Records from a collection:
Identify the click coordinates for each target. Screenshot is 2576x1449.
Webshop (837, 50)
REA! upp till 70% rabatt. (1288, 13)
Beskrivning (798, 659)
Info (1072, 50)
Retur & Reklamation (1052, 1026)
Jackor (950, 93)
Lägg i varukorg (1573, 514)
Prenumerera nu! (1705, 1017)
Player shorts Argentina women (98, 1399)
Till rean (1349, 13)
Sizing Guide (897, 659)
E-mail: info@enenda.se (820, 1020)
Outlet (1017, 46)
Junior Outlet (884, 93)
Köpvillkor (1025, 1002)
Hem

TO DO: Please type the entries above out again exactly.

RESULT FOR THIS EXERCISE:
Identify the click coordinates for each target. Screenshot is 2576x1449.
Webshop (837, 50)
REA! upp till 70% rabatt. (1288, 13)
Beskrivning (798, 659)
Info (1072, 50)
Retur & Reklamation (1052, 1026)
Jackor (950, 93)
Lägg i varukorg (1573, 514)
Prenumerera nu! (1705, 1017)
Player shorts Argentina women (98, 1399)
Till rean (1349, 13)
Sizing Guide (897, 659)
E-mail: info@enenda.se (820, 1020)
Outlet (1017, 46)
Junior Outlet (884, 93)
Köpvillkor (1025, 1002)
Hem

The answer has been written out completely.